* Begin Raw data *

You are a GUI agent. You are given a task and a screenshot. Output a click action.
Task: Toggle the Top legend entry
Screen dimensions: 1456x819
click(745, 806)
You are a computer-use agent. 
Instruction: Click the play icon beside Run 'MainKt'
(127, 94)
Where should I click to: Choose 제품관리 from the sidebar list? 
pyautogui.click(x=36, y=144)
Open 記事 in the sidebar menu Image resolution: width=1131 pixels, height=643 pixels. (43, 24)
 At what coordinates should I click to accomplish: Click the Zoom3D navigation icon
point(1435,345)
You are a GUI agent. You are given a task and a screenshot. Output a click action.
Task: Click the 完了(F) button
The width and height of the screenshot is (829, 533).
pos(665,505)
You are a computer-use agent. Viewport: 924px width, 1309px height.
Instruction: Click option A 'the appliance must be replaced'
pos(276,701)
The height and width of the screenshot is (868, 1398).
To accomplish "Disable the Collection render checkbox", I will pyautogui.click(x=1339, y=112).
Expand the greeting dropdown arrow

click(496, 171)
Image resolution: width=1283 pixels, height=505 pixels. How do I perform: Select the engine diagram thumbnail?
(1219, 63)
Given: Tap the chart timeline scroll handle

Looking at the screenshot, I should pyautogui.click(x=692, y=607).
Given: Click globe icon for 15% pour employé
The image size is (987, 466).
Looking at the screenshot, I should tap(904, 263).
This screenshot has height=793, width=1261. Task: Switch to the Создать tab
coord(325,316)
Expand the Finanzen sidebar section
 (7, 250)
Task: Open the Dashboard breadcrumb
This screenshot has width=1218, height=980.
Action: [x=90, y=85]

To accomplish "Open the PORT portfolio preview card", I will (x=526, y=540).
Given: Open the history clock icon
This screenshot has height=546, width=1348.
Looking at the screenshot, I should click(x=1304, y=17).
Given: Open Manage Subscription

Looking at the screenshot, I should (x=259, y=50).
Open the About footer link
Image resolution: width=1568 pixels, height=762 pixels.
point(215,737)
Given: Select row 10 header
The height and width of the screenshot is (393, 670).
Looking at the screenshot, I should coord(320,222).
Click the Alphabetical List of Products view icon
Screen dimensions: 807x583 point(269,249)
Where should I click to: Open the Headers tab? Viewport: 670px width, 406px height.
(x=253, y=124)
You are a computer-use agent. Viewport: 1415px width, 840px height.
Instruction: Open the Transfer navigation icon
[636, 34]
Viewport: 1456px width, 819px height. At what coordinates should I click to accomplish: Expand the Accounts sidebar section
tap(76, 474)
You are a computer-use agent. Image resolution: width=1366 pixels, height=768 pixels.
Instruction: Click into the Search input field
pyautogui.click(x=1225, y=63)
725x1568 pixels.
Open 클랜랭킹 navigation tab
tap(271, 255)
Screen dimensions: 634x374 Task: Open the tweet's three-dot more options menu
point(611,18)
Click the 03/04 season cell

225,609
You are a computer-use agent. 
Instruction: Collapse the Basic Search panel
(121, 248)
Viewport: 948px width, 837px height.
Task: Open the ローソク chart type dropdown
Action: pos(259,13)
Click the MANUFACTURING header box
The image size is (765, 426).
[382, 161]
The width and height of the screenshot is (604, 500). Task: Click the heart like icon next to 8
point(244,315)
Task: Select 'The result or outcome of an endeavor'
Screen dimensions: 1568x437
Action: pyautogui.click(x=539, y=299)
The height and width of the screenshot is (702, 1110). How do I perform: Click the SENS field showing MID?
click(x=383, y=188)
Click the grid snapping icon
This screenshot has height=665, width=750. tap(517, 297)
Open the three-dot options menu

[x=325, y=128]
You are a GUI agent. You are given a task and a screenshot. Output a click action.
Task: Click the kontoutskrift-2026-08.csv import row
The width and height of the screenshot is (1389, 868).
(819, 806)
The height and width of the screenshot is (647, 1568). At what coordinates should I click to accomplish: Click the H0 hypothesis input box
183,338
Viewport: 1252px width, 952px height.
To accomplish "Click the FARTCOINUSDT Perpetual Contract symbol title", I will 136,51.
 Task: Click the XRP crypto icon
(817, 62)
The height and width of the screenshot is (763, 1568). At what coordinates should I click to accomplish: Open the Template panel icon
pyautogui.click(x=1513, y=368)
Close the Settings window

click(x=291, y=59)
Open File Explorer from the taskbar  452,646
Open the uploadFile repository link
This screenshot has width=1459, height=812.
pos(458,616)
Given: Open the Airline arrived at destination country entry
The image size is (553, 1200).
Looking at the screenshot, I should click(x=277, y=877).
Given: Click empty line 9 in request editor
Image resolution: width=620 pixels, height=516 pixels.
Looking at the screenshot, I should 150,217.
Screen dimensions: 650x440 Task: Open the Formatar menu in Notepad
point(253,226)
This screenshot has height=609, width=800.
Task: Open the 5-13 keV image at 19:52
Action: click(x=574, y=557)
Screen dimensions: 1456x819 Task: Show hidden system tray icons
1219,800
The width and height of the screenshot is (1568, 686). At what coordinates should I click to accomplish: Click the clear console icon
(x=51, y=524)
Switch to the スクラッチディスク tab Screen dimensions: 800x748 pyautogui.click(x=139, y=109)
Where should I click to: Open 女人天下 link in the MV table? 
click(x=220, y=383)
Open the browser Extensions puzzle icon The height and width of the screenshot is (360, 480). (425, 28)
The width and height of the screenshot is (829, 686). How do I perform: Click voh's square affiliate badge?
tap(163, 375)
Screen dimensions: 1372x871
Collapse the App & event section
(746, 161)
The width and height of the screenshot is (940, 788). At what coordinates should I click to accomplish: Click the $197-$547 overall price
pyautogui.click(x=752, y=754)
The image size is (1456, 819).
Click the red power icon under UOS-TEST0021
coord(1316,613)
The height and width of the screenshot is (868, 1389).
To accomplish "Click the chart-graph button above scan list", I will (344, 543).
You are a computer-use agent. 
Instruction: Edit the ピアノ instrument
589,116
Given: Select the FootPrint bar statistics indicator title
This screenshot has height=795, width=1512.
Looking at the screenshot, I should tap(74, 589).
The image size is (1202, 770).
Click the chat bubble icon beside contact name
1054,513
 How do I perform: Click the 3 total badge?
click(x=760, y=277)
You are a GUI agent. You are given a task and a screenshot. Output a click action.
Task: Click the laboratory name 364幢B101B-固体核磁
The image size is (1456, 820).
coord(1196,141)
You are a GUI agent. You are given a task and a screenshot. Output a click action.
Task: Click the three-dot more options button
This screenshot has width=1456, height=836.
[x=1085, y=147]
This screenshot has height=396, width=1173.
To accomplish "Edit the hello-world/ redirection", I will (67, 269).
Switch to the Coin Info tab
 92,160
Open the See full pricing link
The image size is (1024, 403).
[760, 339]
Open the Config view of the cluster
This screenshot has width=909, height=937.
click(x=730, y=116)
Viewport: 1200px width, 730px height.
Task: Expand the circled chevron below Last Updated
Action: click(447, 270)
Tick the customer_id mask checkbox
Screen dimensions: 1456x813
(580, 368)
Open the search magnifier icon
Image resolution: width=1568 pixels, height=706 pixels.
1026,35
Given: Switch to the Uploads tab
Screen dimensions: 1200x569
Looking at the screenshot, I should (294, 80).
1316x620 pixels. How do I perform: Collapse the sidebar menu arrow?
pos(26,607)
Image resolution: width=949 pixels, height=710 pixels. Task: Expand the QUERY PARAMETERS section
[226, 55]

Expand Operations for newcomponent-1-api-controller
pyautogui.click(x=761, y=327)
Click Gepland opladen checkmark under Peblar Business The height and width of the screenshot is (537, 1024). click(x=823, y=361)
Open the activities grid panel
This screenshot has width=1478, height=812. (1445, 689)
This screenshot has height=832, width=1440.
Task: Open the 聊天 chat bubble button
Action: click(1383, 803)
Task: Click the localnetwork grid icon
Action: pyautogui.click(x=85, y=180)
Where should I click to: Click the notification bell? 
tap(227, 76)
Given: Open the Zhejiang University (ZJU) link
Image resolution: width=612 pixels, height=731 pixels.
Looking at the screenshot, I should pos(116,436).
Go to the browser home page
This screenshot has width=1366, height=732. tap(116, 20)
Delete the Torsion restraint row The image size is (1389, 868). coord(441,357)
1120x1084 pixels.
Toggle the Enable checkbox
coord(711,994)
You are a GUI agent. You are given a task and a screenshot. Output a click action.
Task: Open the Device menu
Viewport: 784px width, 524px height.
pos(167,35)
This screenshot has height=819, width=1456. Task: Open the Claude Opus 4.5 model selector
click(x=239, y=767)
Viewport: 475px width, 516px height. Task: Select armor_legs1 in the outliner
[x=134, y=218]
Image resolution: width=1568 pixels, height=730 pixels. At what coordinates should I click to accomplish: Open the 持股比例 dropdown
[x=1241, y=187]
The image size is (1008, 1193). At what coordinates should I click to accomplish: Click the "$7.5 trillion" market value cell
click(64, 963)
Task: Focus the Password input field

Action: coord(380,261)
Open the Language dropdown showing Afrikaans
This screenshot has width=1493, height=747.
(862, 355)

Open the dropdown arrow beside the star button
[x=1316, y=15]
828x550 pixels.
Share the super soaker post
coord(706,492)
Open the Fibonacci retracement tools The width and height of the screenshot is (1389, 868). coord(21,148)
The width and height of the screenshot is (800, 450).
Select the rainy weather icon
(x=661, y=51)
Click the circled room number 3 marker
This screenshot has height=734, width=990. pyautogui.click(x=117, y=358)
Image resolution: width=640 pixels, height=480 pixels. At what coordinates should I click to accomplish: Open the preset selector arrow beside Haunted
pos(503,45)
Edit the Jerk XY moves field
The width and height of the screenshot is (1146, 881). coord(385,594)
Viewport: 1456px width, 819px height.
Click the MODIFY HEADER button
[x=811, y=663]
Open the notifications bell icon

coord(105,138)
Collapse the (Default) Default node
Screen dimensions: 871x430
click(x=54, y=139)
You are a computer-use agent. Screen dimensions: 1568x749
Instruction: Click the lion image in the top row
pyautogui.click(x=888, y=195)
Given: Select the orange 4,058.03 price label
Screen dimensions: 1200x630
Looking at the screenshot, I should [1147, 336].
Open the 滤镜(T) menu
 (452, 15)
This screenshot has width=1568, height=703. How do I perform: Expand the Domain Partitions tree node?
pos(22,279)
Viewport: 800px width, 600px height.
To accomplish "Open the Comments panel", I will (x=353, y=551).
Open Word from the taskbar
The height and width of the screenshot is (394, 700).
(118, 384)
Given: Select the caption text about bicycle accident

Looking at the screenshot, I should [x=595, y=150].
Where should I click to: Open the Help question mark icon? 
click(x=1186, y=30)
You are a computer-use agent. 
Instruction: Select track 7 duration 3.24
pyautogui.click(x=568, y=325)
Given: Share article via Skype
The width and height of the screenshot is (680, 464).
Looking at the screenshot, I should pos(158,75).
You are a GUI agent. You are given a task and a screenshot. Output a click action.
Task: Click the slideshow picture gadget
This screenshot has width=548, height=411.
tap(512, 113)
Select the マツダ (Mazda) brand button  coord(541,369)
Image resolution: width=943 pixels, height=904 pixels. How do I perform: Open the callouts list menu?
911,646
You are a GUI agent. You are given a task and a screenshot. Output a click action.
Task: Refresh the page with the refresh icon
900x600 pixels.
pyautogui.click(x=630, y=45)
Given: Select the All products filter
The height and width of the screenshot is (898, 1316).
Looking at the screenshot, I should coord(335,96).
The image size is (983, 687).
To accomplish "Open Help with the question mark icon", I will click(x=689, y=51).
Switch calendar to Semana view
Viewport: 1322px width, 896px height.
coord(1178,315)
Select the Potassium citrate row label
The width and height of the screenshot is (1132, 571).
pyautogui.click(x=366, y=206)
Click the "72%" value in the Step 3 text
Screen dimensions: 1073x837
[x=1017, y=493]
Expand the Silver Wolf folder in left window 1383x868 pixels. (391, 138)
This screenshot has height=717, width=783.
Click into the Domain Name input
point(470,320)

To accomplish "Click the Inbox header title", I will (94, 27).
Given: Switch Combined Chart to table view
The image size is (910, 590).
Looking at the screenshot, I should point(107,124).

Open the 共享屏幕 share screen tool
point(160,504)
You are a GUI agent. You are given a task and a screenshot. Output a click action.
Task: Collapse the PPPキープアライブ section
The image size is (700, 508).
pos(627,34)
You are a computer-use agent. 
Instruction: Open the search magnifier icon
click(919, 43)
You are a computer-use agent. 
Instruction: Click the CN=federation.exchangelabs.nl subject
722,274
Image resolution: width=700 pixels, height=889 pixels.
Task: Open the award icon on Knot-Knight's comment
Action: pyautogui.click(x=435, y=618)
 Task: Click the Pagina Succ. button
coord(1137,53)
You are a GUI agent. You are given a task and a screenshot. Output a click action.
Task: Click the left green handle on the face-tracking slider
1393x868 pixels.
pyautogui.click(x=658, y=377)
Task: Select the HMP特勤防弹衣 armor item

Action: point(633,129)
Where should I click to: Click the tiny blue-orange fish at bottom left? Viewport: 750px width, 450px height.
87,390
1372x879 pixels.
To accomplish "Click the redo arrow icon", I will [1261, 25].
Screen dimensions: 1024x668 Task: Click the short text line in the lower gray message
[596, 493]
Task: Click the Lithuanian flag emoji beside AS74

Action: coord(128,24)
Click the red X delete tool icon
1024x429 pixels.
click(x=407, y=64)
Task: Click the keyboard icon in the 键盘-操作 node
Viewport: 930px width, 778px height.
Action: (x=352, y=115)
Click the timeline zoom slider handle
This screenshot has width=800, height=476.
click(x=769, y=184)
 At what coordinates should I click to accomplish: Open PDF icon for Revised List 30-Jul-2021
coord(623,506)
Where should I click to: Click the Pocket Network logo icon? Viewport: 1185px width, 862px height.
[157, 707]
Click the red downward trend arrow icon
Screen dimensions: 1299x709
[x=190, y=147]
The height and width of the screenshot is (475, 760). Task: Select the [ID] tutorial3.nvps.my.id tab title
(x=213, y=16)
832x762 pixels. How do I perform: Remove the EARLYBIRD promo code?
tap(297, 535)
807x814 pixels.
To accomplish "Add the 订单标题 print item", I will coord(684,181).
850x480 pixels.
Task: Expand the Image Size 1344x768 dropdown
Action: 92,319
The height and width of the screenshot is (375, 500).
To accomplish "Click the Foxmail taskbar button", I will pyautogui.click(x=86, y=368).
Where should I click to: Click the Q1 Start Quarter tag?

* End Raw data *

### Your task:
Show every line of the records that contains the word "label".

### Solution to this problem:
Given: Select the orange 4,058.03 price label
Select the Potassium citrate row label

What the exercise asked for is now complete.